Russian wheat exports fell 97 per cent last week after the country began taxing shipments in an effort to reduce domestic food prices.
Exports totaled 19,000 metric tons in the seven days to 11 February, Agriculture Ministry data showed today. That compares with 683,000 tons in the previous week, with the bulk of shipments occurring in the last few days of January, data show.
Russia, the world’s fourth-largest wheat exporter, decided in December to tax exports from February through June to protect domestic supplies as the ruble’s collapse made it attractive for farmers to sell the grain abroad. The Agriculture Ministry said last week that in the first half of this month it would make a proposal to the cabinet to either change or keep the levy.
“This situation says that there’s no point for the government in changing the duty, which brought the exports to an abrupt halt,” Vladimir Petrichenko, director general of market researcher ProZerno, said by phone from Moscow on Monday. “I’m not aware of any plans by companies to export Russian wheat in March.”
The tax is 15 per cent of a shipment’s total value, plus €7.50 ($8.56) a ton. The Agriculture Ministry on Monday declined to comment on its proposals to the cabinet. The country exported a total of 837,000 tons of wheat in February 2014, Petrichenko said.

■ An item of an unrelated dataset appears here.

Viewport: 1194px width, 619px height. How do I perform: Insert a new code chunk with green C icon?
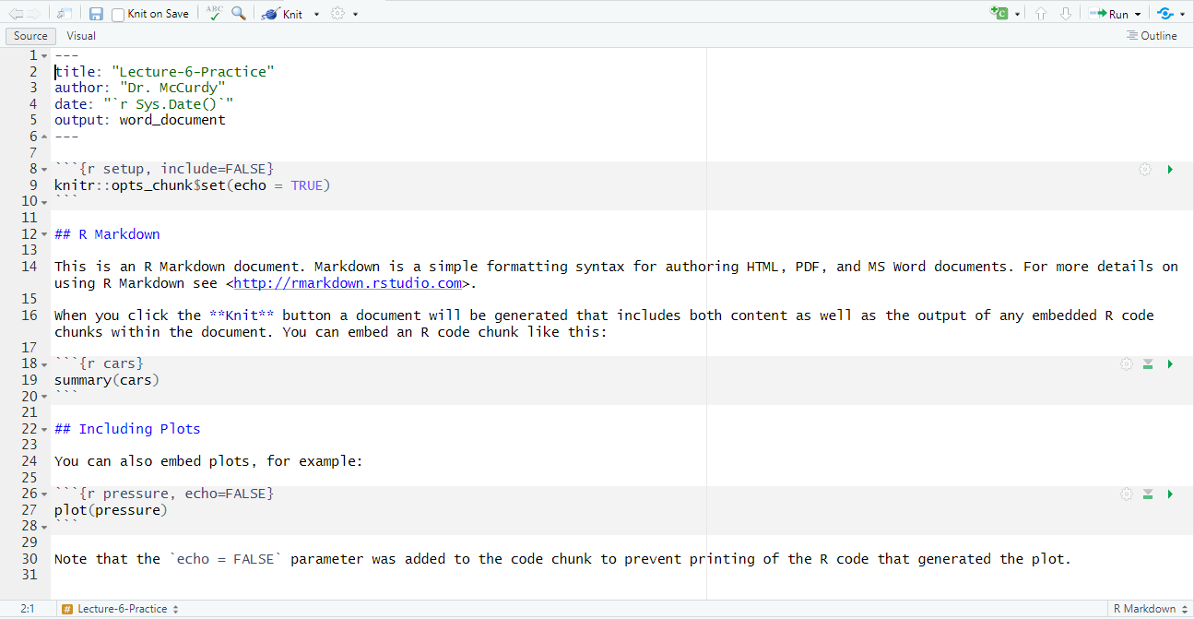[999, 14]
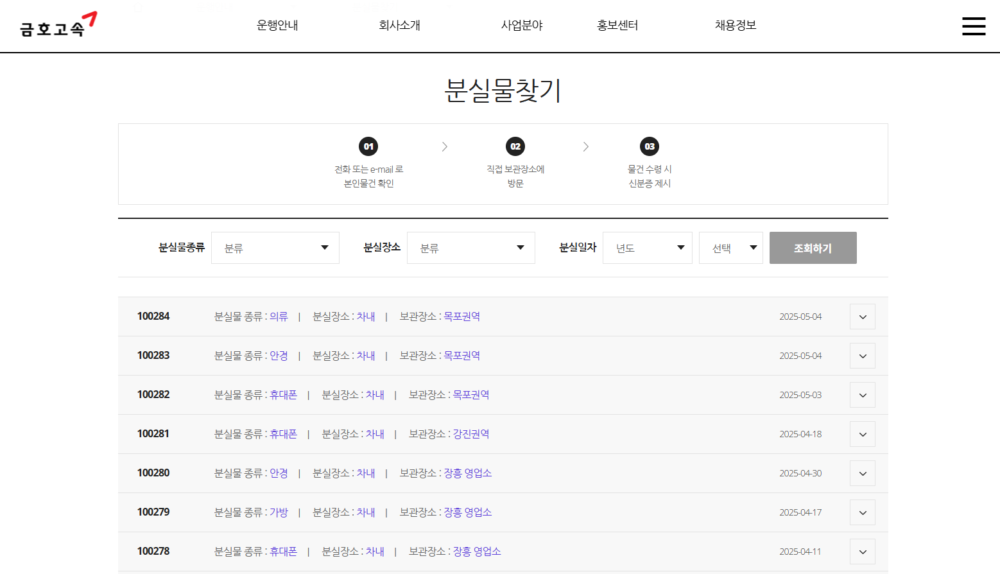
Task: Click 장흥 영업소 link on item 100279
Action: click(x=468, y=512)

President Vladimir Putin told regional leaders last month that they must watch food prices as the country heads toward a recession because of a rout in oil and the weakening currency.
The government is considering selling about a third of its milling wheat stockpiles to millers in Moscow at below-market prices, according to the Moscow-based Union of Flour Millers & Cereal Plants. Grain inventories at the city’s procurement and processing organizations declined 31 percent from a year earlier to 76,000 tons by 1 January, government data show.